George Bush ha elegido al juez John Roberts como candidato al Tribunal Supremo norteamericano, y la polémica ha comenzado. Por de pronto toda la progresía le ha tildado de conservador, un concepto que sólo está claro para los ingleses. Y así, ha comenzado el tinglado de la antigua farsa: que si no favorece la libertad de expresión ni la libertad religiosa (¡!), que si el militarismo que si el liberalismo, que si

Al final, lo que late detrás de toda esa parafernalia y toda esa hemorragia verbal no es más que una cosa: el aborto. ¿Qué va a hacer Roberts con el aborto? ¿Inclinará la balanza del Tribunal Supremo (en Estados Unidos son los tribunales los que en la práctica regulan los derechos humanos, no el Parlamento)? Lo demás, poco importa.

Ahora bien, de las definiciones de sus amigos y de sus enemigos -difusos los primeros, montaraces los segundos- podemos sonsacar que Roberts posee la suficiente entereza, el suficiente coraje, para romper la muralla de mentiras detrás de la cual se oculta el mayor matadero de personas, el mayor crimen colectivo realizado en tiempos de paz, del mundo moderno : el aborto.

Aunque Estados Unidos no ha sido el mayor criminal de niños no nacidos (ese honor se lo lleva China y luego Rusia, con gran distancia sobre todos los demás) sí ha marcado, como siempre, la cronología de la historia. Con una mujer a la que lavaron el cerebro, primera víctima del síndrome postaborto, convertida luego en luchadora por la vida, el Imperio de la Muerte inició la era abortera moderna en Estados Unidos, en 1973. La cosa dura ya 32 años, y el Imperio de la muerte ha conquistado Naciones Unidas y, sobre todo, ha embadurnado muchas conciencias, hasta el punto de que lo más normal es oír hablar de derechos reproductivos, es decir, del derecho al homicidio.

Es más, los aborteros han logrado ganar la más importante de las batallas propagandísditicas: han conseguido que muy pocos se atrevan a hablar de prohibir el aborto, y si lo hacen son clasificados de ultras de forma inmediata. A partir de ahí, se pueden hacer muchas cosas. Es decir, los abortistas han ganado la batalla del determinismo, clave de la imagen. Hoy en día, hasta partidarios de la vida, por ejemplo el señor Bush, consideran que prohibir el aborto, hoy y ahora, resulta hasta demasiado ambicioso. Como mucho, paralizar o recortar su avance. Era lo mismo que pensaba el mundo, casi todo el mundo, en 1989: el comunismo es eterno, como mucho se le puede detener, pero nunca retrocederá. Ese mismo año el muro se derrumbó y con él, el gigante comunista.

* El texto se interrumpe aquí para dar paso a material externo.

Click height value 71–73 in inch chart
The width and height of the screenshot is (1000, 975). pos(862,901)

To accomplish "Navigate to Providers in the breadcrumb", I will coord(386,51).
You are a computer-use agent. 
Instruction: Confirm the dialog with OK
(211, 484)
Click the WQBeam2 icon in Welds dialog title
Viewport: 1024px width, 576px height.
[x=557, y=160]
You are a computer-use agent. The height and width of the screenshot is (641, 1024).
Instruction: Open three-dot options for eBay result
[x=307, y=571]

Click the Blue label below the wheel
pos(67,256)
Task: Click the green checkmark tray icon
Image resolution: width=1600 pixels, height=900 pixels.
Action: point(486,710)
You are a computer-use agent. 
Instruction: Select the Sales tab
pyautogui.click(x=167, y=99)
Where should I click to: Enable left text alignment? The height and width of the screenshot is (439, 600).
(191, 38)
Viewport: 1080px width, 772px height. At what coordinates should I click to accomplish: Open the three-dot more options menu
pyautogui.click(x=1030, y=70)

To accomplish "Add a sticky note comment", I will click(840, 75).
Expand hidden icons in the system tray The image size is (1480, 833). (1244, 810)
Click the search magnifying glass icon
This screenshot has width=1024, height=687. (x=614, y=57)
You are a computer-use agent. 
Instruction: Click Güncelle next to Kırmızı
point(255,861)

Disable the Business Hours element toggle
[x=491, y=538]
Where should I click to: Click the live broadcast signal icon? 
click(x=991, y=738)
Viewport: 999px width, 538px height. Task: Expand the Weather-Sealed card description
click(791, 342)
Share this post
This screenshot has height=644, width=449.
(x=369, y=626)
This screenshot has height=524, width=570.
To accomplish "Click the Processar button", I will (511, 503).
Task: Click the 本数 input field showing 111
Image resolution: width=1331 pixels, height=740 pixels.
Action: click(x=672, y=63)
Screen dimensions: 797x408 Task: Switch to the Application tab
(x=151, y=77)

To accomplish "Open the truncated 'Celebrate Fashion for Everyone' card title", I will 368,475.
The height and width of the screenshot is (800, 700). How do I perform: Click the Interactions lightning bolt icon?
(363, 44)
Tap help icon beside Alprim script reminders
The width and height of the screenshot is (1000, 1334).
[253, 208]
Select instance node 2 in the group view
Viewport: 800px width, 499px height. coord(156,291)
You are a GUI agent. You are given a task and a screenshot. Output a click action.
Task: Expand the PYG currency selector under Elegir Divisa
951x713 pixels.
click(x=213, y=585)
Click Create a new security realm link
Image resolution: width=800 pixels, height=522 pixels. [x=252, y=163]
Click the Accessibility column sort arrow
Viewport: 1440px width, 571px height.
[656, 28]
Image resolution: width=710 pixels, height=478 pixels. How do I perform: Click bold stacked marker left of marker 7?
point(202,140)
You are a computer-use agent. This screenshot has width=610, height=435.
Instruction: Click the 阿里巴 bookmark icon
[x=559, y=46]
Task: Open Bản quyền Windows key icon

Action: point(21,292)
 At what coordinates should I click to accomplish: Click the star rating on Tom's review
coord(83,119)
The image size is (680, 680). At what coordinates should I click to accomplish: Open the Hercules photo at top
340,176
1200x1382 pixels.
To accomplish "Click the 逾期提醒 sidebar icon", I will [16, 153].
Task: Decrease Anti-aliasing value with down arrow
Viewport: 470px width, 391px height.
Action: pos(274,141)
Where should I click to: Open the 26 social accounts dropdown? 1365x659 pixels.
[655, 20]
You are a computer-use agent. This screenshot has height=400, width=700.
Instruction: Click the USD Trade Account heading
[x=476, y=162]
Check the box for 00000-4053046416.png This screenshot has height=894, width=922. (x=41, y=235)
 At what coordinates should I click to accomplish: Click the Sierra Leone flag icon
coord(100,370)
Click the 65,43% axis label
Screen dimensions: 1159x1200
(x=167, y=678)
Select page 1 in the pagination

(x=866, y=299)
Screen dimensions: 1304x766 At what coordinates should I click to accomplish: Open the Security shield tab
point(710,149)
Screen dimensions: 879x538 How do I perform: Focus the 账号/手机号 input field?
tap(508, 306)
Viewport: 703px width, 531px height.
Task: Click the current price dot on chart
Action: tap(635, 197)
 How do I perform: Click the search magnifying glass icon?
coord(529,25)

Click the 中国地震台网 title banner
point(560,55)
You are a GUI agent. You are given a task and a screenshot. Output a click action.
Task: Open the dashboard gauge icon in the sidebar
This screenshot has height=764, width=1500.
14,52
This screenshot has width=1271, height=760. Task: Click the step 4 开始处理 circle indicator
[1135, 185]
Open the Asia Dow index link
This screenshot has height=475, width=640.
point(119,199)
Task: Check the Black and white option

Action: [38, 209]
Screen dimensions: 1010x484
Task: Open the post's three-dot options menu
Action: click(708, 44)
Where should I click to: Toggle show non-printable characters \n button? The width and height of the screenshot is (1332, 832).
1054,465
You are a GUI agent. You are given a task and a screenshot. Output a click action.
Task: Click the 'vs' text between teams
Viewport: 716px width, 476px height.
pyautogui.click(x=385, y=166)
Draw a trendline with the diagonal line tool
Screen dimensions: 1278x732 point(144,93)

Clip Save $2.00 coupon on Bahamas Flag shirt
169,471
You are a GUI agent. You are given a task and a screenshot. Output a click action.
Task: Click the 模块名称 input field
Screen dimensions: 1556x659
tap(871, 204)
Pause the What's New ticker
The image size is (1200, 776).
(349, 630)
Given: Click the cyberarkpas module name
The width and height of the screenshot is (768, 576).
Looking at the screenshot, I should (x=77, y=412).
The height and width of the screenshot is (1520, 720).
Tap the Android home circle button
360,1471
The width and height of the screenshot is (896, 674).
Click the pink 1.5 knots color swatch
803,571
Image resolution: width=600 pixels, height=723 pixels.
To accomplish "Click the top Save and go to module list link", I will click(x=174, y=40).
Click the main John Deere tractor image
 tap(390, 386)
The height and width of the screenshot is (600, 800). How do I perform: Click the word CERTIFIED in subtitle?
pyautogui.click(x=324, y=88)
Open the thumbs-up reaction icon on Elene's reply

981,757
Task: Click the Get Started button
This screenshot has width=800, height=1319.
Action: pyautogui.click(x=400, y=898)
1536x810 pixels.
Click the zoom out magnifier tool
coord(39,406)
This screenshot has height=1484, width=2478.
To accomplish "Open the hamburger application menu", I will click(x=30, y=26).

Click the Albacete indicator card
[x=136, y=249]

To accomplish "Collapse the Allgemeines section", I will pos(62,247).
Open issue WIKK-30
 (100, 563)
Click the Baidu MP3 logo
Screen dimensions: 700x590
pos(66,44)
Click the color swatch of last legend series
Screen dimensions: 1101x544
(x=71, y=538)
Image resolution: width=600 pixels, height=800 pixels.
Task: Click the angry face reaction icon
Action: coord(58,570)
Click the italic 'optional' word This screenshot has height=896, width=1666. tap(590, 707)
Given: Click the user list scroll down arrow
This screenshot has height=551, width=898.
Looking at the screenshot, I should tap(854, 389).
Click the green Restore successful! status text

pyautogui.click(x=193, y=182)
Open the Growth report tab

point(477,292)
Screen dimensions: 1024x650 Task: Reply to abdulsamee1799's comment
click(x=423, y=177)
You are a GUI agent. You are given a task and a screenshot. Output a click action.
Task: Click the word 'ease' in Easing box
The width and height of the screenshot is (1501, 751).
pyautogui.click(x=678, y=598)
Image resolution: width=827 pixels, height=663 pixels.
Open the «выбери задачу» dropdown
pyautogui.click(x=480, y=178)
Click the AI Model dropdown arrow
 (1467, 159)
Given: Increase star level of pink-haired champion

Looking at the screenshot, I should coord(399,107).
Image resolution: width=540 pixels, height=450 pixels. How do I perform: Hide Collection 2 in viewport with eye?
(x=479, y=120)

Lo mismo pasaría si el Tribunal Supremo norteamericano, con el voto de Roberts, decidiera prohibir el aborto en Estado Unidos. La mancha de aceite correría por el mundo. Y la primera potencia del mundo es un país joven, lo que supone que comete muchas tonterías pero también es menos cautivo de lo ambientalmente correcto. Si alguien puede hacerlo, es Estados Unidos: ellos abrieron la era abortera y ellos pueden cerrarla, siempre en defensa del más débil y el más inocente. Para eso sólo hay que tener coraje

Ahora bien, lo que oigo de Roberts, al igual que lo que le oigo a Bush II desde en este su segundo y último mandato, no me gusta. Se llama tibieza, ese sentimiento de no podemos llegar a prohibir el aborto, es demasiado. Le acuso de tibio porque ni los defensores de la vida ni los abortistas han logrado saber lo que piensa exactamente sobre el aborto. Le llaman conservador, pero, como digo, ni unos ni otros saben llegar más allá de tan equívoco término. Y ya es significativo que, sobre un jurista que ha llegado tan alto como para ser candidato al Supremo, no se sepa lo que piensa del aborto. En este mundo, en las cuestiones-clave, si no te señalan es porque no te mojas, y si no te mojas es porque prefieres mantener tu puesto a mantener tus principios. Es decir, porque eres tibio.

Y a los tibios lo mejor es vomitarlos de la boca.